Bangabandhu Sheikh Mujib Medical University (BSMMU) patients repeatedly complain about the handwriting of doctors prescribing medication. The unintelligible handwriting sometimes renders prescriptions useless. Patients at the National Institute of Cancer Research and Hospital also face similar problems every day.
A patient at BSMMU, 56-year-old Afia, said that the doctor prescribed her four medications, all written in barely legible handwriting. Another patient, Ruma, complains about similar issues. Her prescription is supposed to indicate when each medication needs to be taken, but the handwritten directions are indecipherable.
Another patient, Ajit said he has seen many doctors scribble the prescription in such a rush that most of the words are illegible.
A patient attendant Suraiya Akhter said it frustrates her to see such handwriting from doctors. She said once a doctor wrote down the directions in such bad handwriting that she had to go back to the doctor to know the names of the medicine.
In 2017, in response to a writ filed by Human Rights and Peace for Bangladesh, a High Court bench consisting of Justice Naima Haydar and Justice Abu Taher Md Saifur Rahman ordered doctors to either write prescriptions in clear and block handwriting or type them out. The health secretary, Bangladesh Medical and Dental Council registrar, director general of Health Department, and Bangladesh Medical Association secretary were instructed to carry out the order within four weeks.
According to information disclosed by Department of Drug Administration, currently there are 123,000 pharmacies in the country. Another 10,000 are running without registration.

• **Data shown**:
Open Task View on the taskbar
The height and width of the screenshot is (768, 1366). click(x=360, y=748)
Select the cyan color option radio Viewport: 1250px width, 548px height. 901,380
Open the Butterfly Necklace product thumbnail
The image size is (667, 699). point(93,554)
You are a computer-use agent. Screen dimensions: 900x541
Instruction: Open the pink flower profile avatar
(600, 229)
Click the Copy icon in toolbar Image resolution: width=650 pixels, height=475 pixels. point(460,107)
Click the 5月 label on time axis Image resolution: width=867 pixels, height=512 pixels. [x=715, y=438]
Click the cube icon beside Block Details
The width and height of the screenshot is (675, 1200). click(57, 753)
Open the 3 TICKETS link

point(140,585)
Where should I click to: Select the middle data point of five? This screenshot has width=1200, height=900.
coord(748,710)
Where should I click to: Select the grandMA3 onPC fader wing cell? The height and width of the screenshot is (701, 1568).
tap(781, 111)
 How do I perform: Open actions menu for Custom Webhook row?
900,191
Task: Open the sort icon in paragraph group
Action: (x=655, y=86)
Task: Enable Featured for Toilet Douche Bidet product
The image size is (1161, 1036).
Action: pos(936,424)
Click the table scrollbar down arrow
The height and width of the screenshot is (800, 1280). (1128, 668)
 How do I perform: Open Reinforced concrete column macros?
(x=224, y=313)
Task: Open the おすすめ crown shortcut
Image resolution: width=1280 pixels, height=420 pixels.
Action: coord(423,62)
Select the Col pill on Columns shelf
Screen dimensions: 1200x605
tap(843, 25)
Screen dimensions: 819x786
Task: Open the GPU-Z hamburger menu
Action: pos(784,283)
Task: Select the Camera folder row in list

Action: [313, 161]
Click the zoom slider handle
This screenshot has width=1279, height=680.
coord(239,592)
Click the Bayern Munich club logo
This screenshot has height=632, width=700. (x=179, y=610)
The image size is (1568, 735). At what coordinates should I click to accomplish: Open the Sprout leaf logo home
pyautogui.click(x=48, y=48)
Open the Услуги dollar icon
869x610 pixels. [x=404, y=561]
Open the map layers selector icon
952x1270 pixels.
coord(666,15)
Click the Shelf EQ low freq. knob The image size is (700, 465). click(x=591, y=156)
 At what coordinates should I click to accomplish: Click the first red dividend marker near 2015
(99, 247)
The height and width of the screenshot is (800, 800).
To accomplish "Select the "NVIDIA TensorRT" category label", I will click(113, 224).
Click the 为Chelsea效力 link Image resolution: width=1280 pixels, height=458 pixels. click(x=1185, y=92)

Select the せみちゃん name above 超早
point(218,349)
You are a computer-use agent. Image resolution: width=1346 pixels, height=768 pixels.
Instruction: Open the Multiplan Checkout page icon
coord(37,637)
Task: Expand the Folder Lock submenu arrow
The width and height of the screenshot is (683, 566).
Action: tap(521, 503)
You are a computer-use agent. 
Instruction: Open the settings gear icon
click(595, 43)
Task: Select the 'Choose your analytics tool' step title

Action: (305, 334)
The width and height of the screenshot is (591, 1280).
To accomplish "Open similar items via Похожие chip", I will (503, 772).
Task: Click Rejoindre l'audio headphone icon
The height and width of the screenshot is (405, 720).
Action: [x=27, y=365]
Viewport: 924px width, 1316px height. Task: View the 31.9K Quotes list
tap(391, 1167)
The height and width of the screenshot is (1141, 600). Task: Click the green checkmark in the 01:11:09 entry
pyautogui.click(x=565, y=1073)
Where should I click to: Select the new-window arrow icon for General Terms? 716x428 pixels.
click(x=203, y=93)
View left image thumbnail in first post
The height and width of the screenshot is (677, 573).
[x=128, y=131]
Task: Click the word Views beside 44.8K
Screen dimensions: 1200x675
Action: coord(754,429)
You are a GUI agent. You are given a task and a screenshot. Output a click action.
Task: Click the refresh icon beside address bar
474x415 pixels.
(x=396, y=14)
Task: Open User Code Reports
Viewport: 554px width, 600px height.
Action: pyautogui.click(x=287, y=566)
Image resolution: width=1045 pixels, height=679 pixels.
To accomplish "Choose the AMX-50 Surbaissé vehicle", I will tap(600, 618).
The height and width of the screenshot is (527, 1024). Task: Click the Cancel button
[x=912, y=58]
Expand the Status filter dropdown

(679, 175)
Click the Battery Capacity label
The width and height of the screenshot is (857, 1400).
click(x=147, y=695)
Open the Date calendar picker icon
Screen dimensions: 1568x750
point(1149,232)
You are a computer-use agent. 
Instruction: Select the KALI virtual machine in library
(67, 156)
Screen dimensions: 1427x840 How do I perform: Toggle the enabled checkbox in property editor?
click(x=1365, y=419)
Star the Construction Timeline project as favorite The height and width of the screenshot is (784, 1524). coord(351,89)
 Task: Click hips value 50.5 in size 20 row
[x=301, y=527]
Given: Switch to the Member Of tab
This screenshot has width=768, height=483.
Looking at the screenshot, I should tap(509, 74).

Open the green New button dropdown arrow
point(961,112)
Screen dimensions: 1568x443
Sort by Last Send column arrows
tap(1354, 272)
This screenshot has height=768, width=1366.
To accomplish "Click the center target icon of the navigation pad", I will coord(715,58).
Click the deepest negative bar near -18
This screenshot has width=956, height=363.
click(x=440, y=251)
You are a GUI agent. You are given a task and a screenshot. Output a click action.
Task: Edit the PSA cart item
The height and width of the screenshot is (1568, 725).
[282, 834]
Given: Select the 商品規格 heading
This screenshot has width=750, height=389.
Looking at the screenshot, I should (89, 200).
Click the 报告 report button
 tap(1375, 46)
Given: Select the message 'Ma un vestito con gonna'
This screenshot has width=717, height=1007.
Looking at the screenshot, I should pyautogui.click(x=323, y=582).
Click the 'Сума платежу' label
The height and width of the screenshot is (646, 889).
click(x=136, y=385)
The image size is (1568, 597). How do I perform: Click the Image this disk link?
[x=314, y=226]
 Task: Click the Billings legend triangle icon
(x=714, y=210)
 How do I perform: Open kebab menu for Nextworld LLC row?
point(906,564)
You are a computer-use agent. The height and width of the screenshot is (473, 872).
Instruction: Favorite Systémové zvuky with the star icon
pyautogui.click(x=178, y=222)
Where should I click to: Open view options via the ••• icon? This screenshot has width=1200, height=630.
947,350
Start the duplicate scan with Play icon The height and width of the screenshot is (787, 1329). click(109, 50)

• **The problem**: Summarize the text about doctors' prescription handwriting in two sentences. The rows play no part in this.

• **Exercise result**: Patients at Bangabandhu Sheikh Mujib Medical University complain that doctors' barely legible handwriting sometimes makes prescriptions useless, and patients at the National Institute of Cancer Research and Hospital face similar problems every day. In 2017, in response to a writ filed by Human Rights and Peace for Bangladesh, a High Court bench ordered doctors to write prescriptions in clear block handwriting or type them out.